この論争のポイントは、『真空地帯』の評価ではありません。それに関しては大西巨人の言い分のほうがただしいのかもしれません。
問題はどこかというと、文学運動の責任はなにかということになるのです。
大西をはじめとする当時の新日本文学会の運営の中心に当たっていた人たちは、会員と連絡がとれなかったり、有名無実化しているのではないかと考え、会の『再編成』を考えました。〈専門文学者〉の集まりとして規定しなおそうとしたのです。そのために、当時つかんでいた〈会員〉にアンケートを実施し、その返事がなければ除籍もありうるとしたのです。
要するに、この考え方の背後にあるのは、〈文学運動は、一人前の文学者が集まってやるものだ〉というもので、どうやって〈一人前〉になるのかを文学運動が考える必要はない、というものです。当時、大西の論を支持する人たちのなかには、〈支部なんてなんのためにあるのかわからない〉と公然と主張する人もいましたし、現に新日本文学会は、そのあと支部を廃止します。
一方、宮本顕治の主張の中心は、〈現在の日本で働きながら、社会の変革を考えながら文学をやる中で、一人前になるのは単純にはいかないのだから、文学運動はそこにも目を配らなければならない〉ということでした。それを、〈専門文学者の集まりにするから、アンケートに答えなさい〉という形では、切り捨ての論理になってしまう、ということなのです。

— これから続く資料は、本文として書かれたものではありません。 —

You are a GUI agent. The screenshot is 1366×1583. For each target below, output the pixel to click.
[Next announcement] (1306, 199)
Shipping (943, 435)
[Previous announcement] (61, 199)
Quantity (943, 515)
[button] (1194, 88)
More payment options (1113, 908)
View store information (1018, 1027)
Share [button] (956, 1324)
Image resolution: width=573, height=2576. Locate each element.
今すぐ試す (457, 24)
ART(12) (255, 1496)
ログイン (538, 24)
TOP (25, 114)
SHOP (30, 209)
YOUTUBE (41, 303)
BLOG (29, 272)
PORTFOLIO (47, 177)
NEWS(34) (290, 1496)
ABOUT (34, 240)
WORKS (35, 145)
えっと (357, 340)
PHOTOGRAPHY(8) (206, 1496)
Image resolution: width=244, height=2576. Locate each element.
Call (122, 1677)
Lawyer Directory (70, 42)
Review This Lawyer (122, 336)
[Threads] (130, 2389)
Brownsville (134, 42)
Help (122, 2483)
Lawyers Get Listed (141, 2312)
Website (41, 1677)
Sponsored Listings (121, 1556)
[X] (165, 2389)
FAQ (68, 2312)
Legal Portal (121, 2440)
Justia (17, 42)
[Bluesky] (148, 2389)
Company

要するに、ジャーナリズムのふるいにかけられた人たちが集まっていればいいのか、次の時代の書き手を自分たちで育てなければならないのか、という立場の違いだったのです。どちらの立場にも理はあるのかもしれません。〈ジャーナリズムから認められなければ、しょせん素人集団でしかない〉と考えれば、大西の論にもひかれるでしょうし、ジャーナリズムの現状を考えると、みずから書き手を育てていかなければならないと意識すれば、宮本の論のほうがわかりやすいでしょう。

『戦後文学論争』(番町書房、1972年)には、『真空地帯』をめぐる論争として紹介されていましたので。